◆ Source document:

____________________

Don W. Vaughan  L.L.D. (born June 21, 1937) is an American landscape architect based in Vancouver, British Columbia, Canada.

Biography
Vaughan was born into a family involved in the timber industry in Coos Bay, Oregon, United States. His grandfather owned a logging company called Coos Bay Logging.

In 1965, Vaughan received his bachelor's degree in landscape architecture from the University of Oregon. In 1971, he established the firm Don Vaughan & Associates. In 1974, he became the consulting campus landscape architect for the University of Victoria in Canada, a role in which he continued until 2008.  During the late 1980s, Vaughan left landscape architecture and focused on fine arts, receiving a fine arts degree from the Emily Carr Institute of Art and Design in Vancouver in 1989. In 2001, the company name was changed to Vaughan Landscape Planning and Design and Vaughan's two sons, Mark and Jeff, joined the firm. He is an adjunct professor of the University of British Columbia's School of Architecture and Landscape Architecture.

Designs
Don Vaughan's park designs are often inspired by the Millicoma River in Coos County, Oregon where he spent his childhood summers. These designs incorporate still ponds, waterfalls, and granite sculptures.

One of Vaughan's more ambitious landscapes is the 1986 Dr. Sun Yat-Sen Classical Chinese Garden in Vancouver, where he and architect Joe Wai took ten years to persuade three levels of government and private donors to fund the project, which cost $6.1 million.

____________________

◆ Provided records:

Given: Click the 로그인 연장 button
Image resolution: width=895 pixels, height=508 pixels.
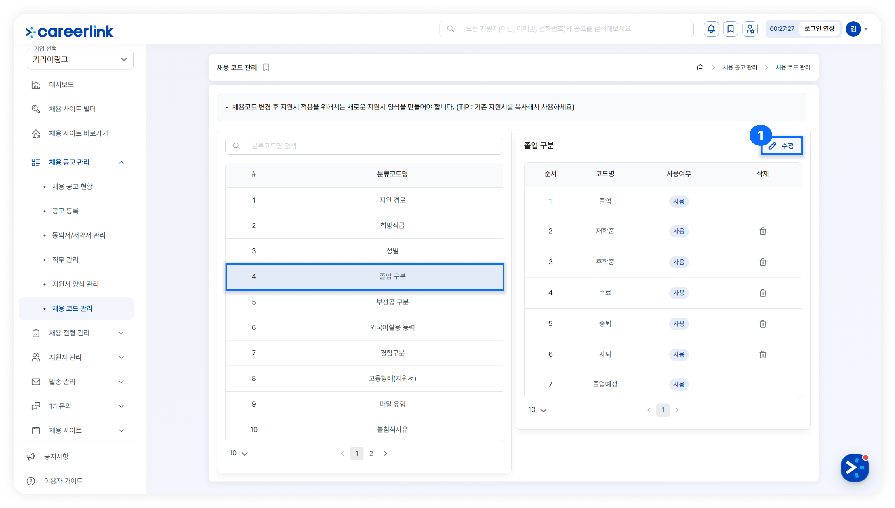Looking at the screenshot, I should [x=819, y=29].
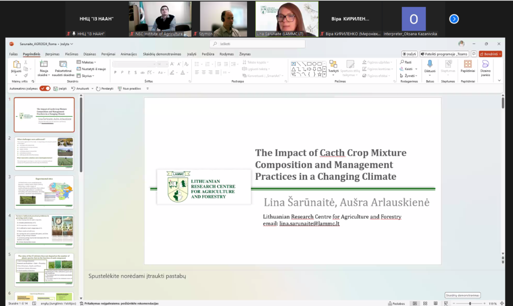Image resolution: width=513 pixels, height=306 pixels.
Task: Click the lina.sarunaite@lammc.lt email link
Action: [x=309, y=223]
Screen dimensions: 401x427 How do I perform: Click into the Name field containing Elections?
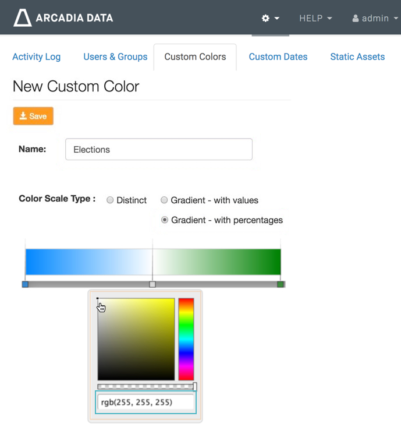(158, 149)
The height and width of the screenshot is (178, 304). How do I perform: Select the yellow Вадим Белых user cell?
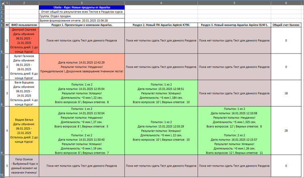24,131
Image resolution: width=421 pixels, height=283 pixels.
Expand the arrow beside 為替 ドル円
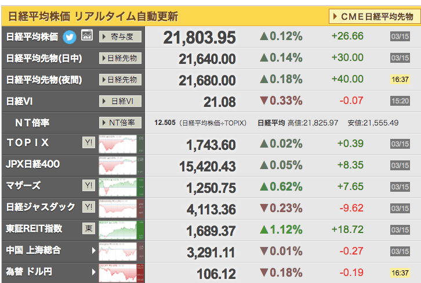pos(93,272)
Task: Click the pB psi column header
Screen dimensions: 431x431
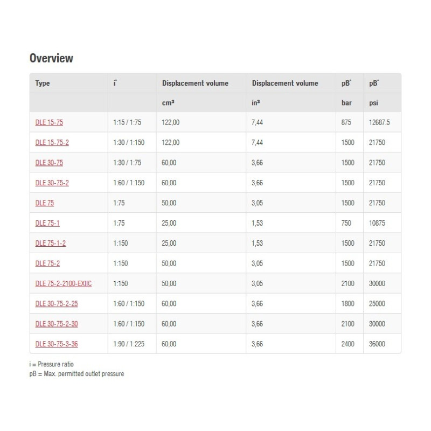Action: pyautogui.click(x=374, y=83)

____________________

◆ Exercises to complete:
a: Answer these from the article on Don W. Vaughan:
(i) In what year did Vaughan receive his bachelor's degree in landscape architecture?
(ii) Which river inspires many of his park designs?
(iii) How much did the Dr. Sun Yat-Sen Classical Chinese Garden project cost?
b: Please quote the passage of the article on Don W. Vaughan starting at "In 1965, Vaughan" and ending at "and Landscape Architecture.".

◆ Full solutions:
a:
(i) 1965
(ii) The Millicoma River
(iii) $6.1 million

b:
In 1965, Vaughan received his bachelor's degree in landscape architecture from the University of Oregon. In 1971, he established the firm Don Vaughan & Associates. In 1974, he became the consulting campus landscape architect for the University of Victoria in Canada, a role in which he continued until 2008.  During the late 1980s, Vaughan left landscape architecture and focused on fine arts, receiving a fine arts degree from the Emily Carr Institute of Art and Design in Vancouver in 1989. In 2001, the company name was changed to Vaughan Landscape Planning and Design and Vaughan's two sons, Mark and Jeff, joined the firm. He is an adjunct professor of the University of British Columbia's School of Architecture and Landscape Architecture.